*SUPPLIED PASSAGE*
** Start **
Timeboxed root-cause on why pushes don't auto-create a Drone lint build. Fired Gitea's webhook test for the Drone hook (211) while tailing the Drone server logs:

  • POST /repos/recipe-maintainers/cc-ci/hooks/211/tests → Gitea returns 204 (accepted).
  • docker service logs --since 20s drone_…_appNOTHING — no inbound request logged at all.

So the delivery git.autonomic.zone (Gitea) → drone.ci.commoninternet.net (public gateway) → cc-ci isn't reaching Drone. This is a gateway/network reachability condition, NOT a Drone-side config I can fix — and per §9 the gateway is operator-managed (not ours to reconfigure). Leaving it as the documented pre-existing advisory (hook last_status: None, §4.1). Impact is limited to cc-ci's OWN self-test/lint pipeline auto-firing; recipe-CI triggering is unaffected — the comment-bridge polls Gitea outbound (cc-ci → git.autonomic.zone, the reliable direction), which is the plan's primary trigger (§4.1). The lint stage is wired + proven green via its exact command; manual/API Drone builds work. Not expanding scope to re-engineer the inbound path (bounded pass).
** End **
Rows showing where targets appear:
** Start **
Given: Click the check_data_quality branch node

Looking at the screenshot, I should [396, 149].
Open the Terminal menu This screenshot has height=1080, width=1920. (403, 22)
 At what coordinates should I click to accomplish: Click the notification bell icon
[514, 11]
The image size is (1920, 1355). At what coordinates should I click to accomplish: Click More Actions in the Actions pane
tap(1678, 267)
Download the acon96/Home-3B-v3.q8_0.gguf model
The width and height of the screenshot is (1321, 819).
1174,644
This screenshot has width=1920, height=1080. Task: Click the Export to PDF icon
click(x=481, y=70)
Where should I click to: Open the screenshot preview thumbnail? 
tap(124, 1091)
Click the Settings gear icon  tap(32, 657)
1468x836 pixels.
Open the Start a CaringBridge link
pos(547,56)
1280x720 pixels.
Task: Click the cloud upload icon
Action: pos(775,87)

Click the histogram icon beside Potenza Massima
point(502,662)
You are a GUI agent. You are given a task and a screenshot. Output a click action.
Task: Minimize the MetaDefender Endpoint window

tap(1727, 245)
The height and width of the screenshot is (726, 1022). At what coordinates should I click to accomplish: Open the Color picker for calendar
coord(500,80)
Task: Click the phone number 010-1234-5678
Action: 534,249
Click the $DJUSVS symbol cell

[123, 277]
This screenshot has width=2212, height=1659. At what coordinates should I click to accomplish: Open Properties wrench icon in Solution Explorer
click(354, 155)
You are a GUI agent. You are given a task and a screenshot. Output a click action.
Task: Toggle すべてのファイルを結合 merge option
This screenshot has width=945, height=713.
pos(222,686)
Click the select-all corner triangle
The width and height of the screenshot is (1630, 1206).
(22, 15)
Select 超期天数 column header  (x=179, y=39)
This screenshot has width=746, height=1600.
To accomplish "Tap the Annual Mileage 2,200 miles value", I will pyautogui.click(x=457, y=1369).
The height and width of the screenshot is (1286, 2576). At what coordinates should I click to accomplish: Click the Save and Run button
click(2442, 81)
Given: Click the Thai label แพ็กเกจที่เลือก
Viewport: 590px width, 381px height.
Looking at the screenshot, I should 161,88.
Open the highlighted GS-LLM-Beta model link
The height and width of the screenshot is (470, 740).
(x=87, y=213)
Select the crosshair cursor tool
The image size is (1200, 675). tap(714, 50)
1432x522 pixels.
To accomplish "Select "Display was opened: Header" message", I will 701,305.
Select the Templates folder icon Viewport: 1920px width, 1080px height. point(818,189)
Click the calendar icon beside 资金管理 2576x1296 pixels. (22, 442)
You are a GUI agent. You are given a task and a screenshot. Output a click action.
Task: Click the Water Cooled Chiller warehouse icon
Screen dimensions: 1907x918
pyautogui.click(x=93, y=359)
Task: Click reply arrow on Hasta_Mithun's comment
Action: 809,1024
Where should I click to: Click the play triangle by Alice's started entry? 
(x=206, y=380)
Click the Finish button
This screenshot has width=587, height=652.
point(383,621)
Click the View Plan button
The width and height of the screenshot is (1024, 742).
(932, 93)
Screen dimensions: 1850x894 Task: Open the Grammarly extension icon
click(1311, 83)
** End **
*EXERCISE REQUIREMENTS*
**A)** Return the entire Drone webhook note unchanged, from its first line to its last.
**B)** Which lines of the records contain the string "calendar"? Report every one of them in full.

*ANSWERS TO EACH TASK*
**A)**
Timeboxed root-cause on why pushes don't auto-create a Drone lint build. Fired Gitea's webhook test for the Drone hook (211) while tailing the Drone server logs:

  • POST /repos/recipe-maintainers/cc-ci/hooks/211/tests → Gitea returns 204 (accepted).
  • docker service logs --since 20s drone_…_appNOTHING — no inbound request logged at all.

So the delivery git.autonomic.zone (Gitea) → drone.ci.commoninternet.net (public gateway) → cc-ci isn't reaching Drone. This is a gateway/network reachability condition, NOT a Drone-side config I can fix — and per §9 the gateway is operator-managed (not ours to reconfigure). Leaving it as the documented pre-existing advisory (hook last_status: None, §4.1). Impact is limited to cc-ci's OWN self-test/lint pipeline auto-firing; recipe-CI triggering is unaffected — the comment-bridge polls Gitea outbound (cc-ci → git.autonomic.zone, the reliable direction), which is the plan's primary trigger (§4.1). The lint stage is wired + proven green via its exact command; manual/API Drone builds work. Not expanding scope to re-engineer the inbound path (bounded pass).

**B)**
The height and width of the screenshot is (726, 1022). At what coordinates should I click to accomplish: Open the Color picker for calendar
Click the calendar icon beside 资金管理 2576x1296 pixels. (22, 442)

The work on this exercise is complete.